Bush W H, Gibbons R P, Lewis G P, Brannen G E
AJR Am J Roentgenol. 1986 Jul;147(1):89-93. doi: 10.2214/ajr.147.1.89.
Extracorporeal shock wave lithotripsy (ESWL) is now the primary urologic treatment for symptomatic renal calculi; it is responsible for a substantial decrease in percutaneous stone removal procedures. Three hundred patients treated since ESWL became available are compared with the preceding 300 patients who were treated percutaneously. Since it became available, ESWL has been used alone on over 90% of patients. The cost of ESWL (average $7500) is similar to that of percutaneous removal procedures, and it causes less morbidity. Percutaneous techniques are still necessary before ESWL is performed (2%) for patients with a large number of stones or staghorn calculi, especially when there is obstruction. Percutaneous techniques alone (2%) may be necessary, especially if high-grade ureteropelvic junction obstruction is present. After ESWL, percutaneous drainage or retrieval of stone fragments may be required (2%). The need for interventional uroradiology persists, although its role is changing. For optimal patient care, the radiologist should provide the urologist with imaging consultation, radiation protection advice, and continued assistance in the less frequently used, though still essential, percutaneous calculus removal techniques.

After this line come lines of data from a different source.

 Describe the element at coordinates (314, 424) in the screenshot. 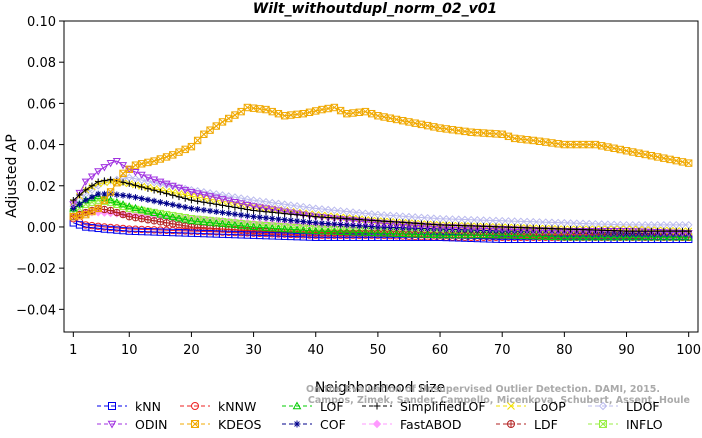

I see `legend-item-cof: COF` at that location. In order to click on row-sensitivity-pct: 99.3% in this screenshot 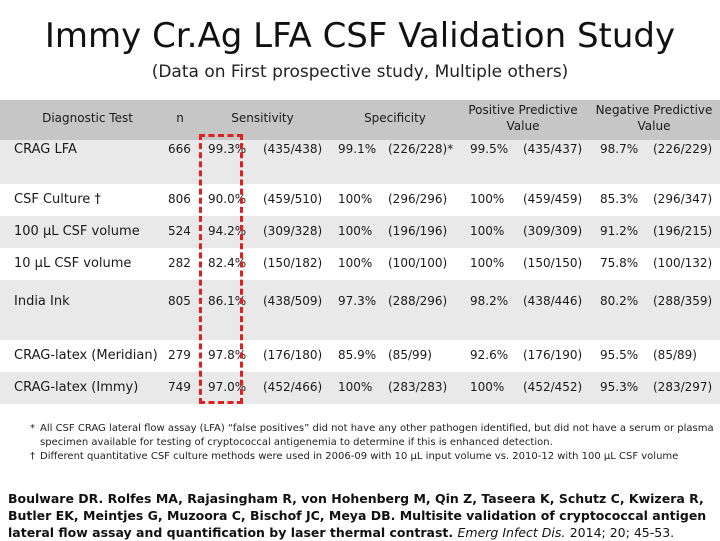, I will do `click(228, 149)`.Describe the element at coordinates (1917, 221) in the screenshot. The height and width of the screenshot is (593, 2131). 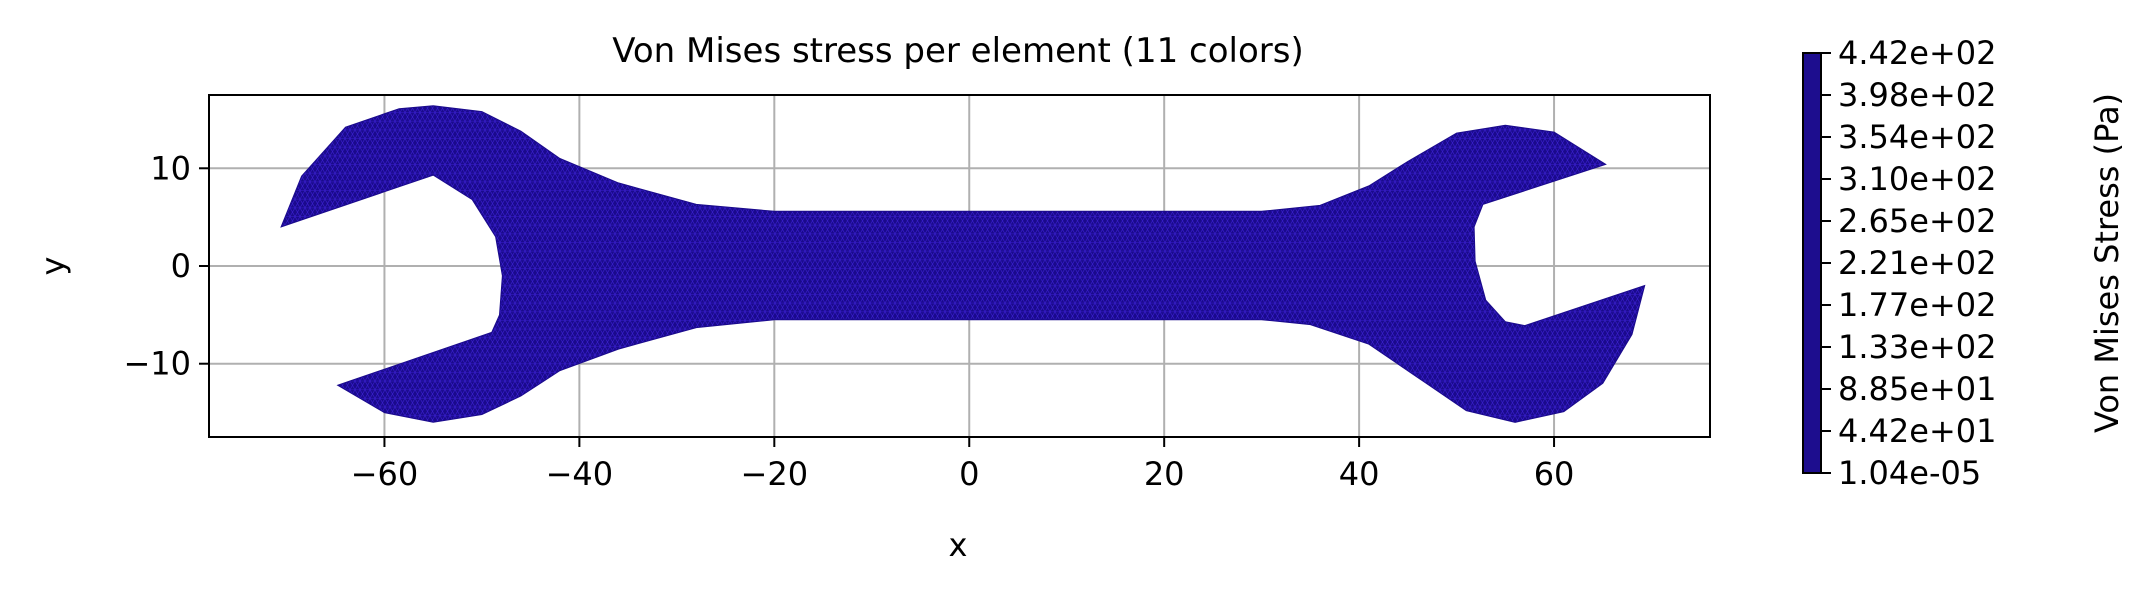
I see `colorbar-tick-label: 2.65e+02` at that location.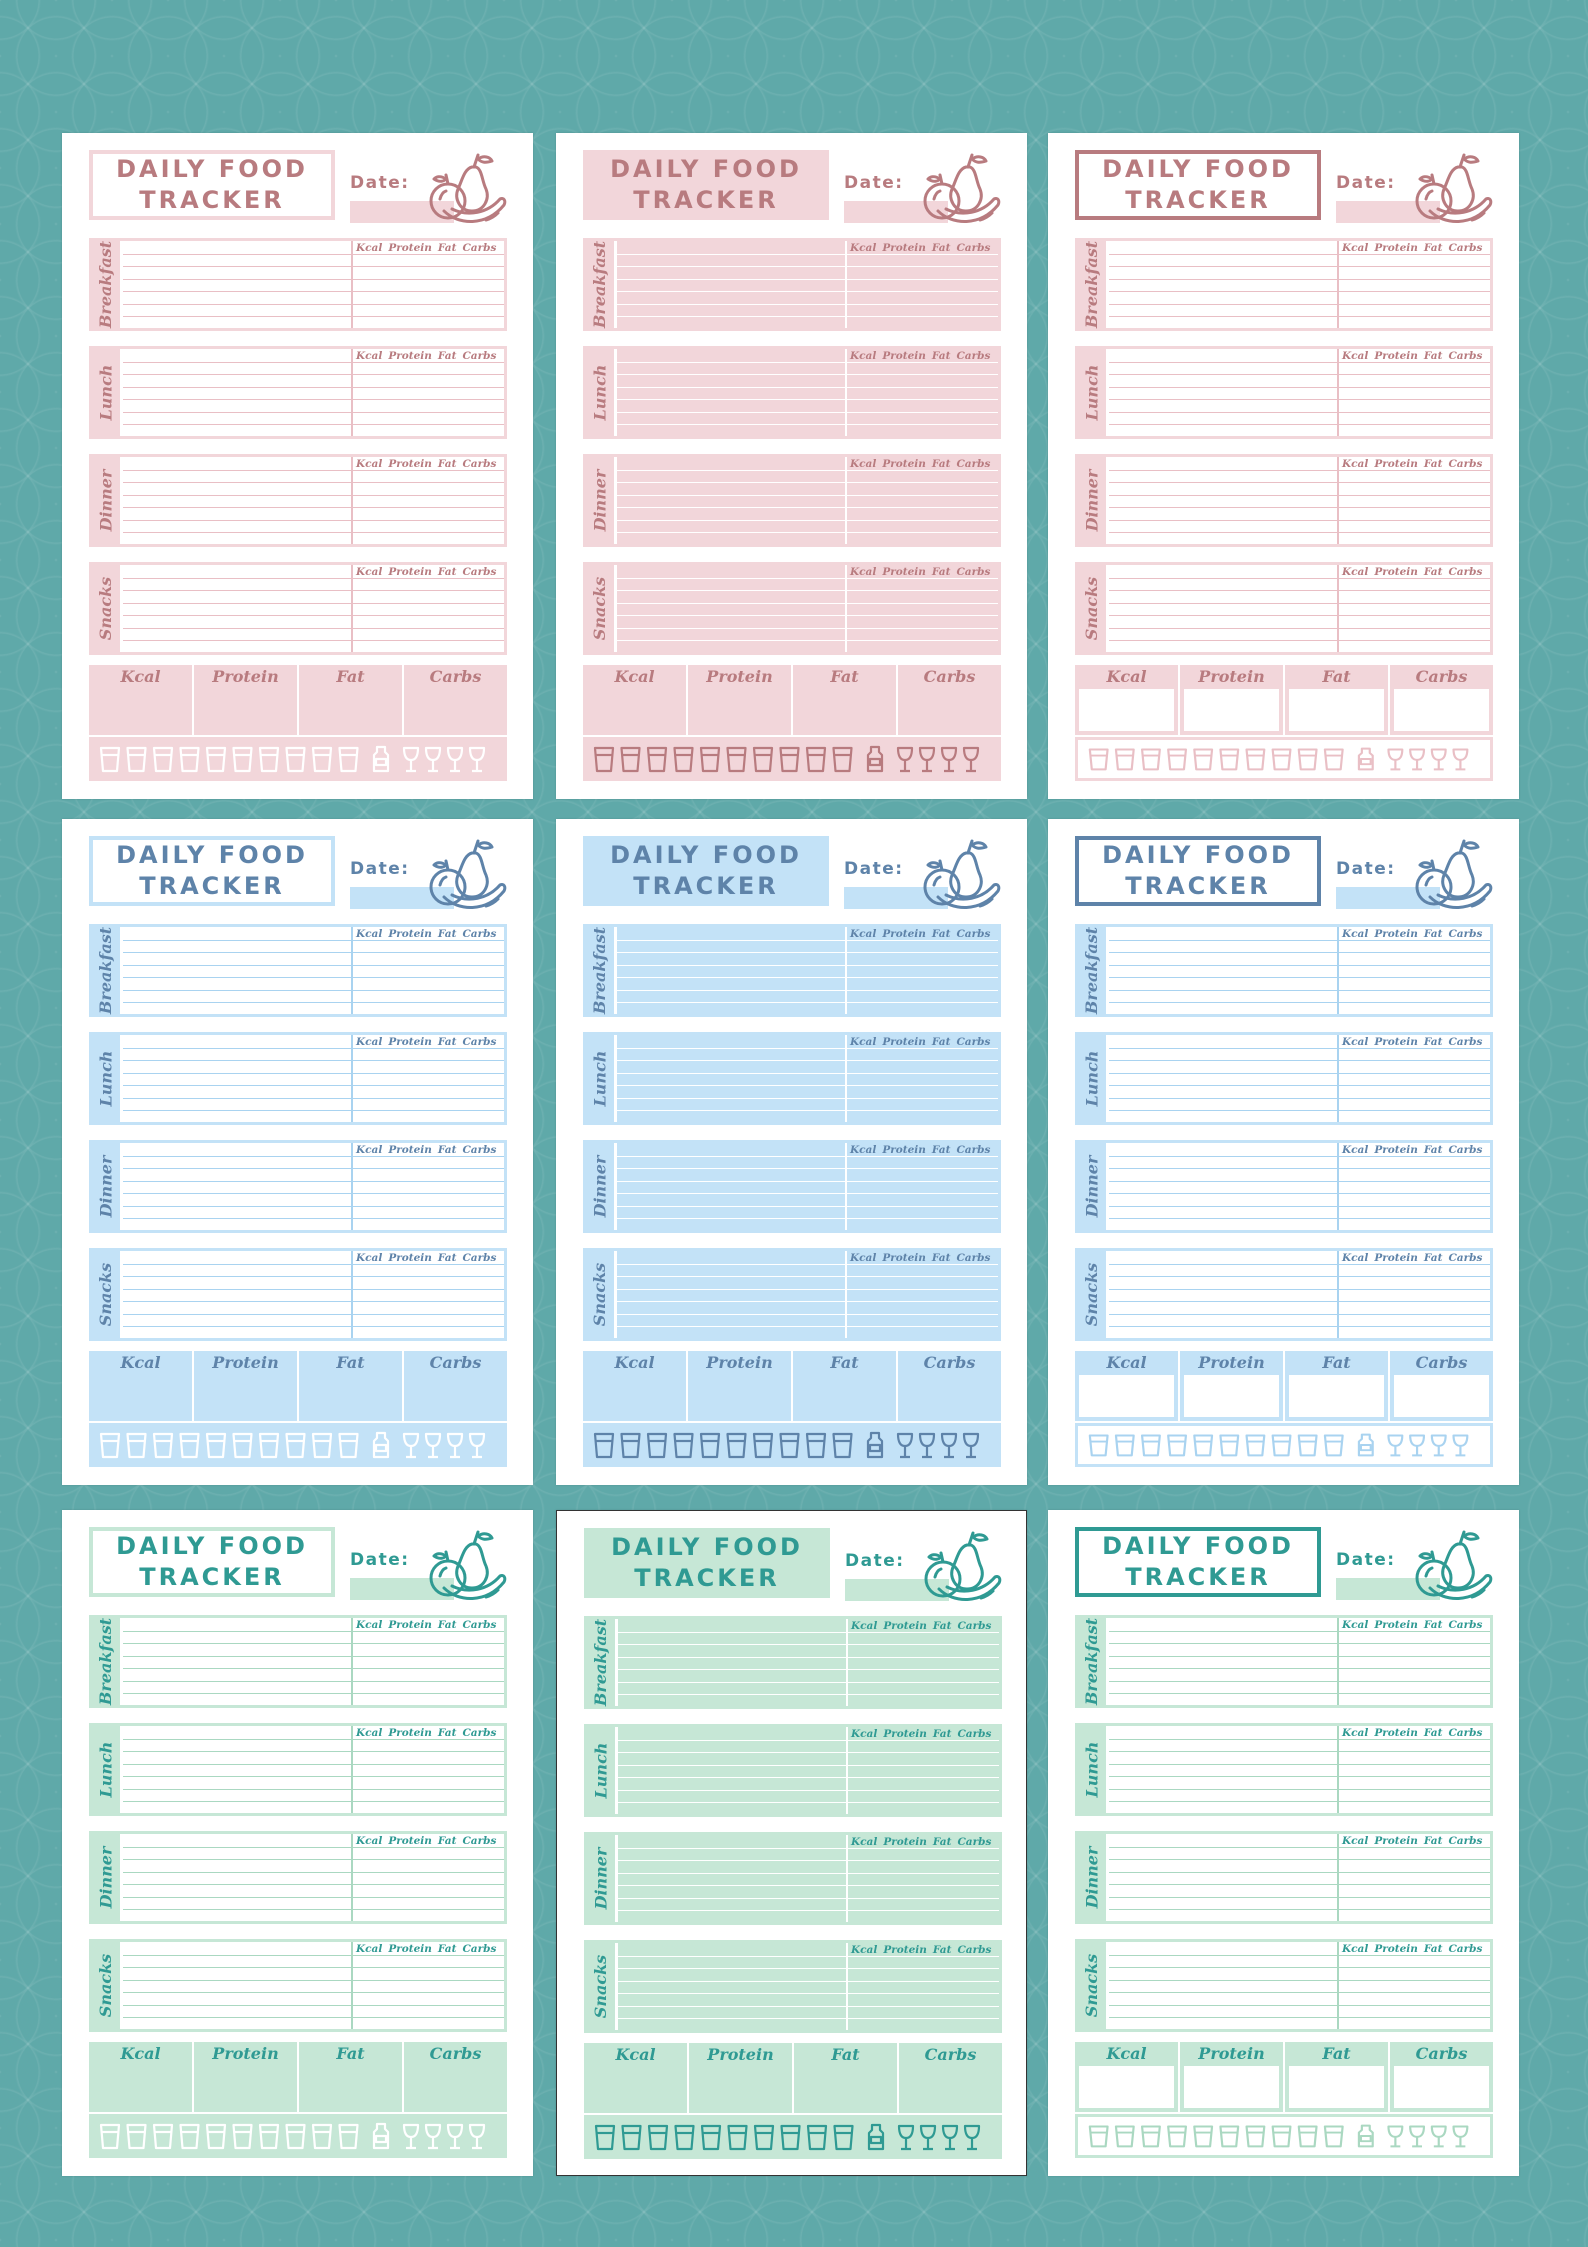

体外冲击波碎石术(ESWL)现已成为有症状肾结石的主要泌尿外科治疗方法;它使经皮取石手术的数量大幅减少。将自ESWL可用以来接受治疗的300例患者与之前接受经皮治疗的300例患者进行比较。自可用以来,超过90%的患者单独使用ESWL。ESWL的费用(平均7500美元)与经皮取石手术相似,且其导致的发病率较低。对于结石数量较多或鹿角形结石的患者,尤其是存在梗阻时,在进行ESWL之前(2%)仍需要经皮技术。单独采用经皮技术(2%)可能也是必要的,特别是如果存在高级别输尿管肾盂连接处梗阻。ESWL后,可能需要经皮引流或取出结石碎片(2%)。尽管介入性泌尿放射学的作用正在发生变化,但对其需求仍然存在。为了提供最佳的患者护理,放射科医生应向泌尿外科医生提供影像咨询、辐射防护建议,并在使用频率较低但仍然必不可少的经皮结石清除技术方面持续提供协助。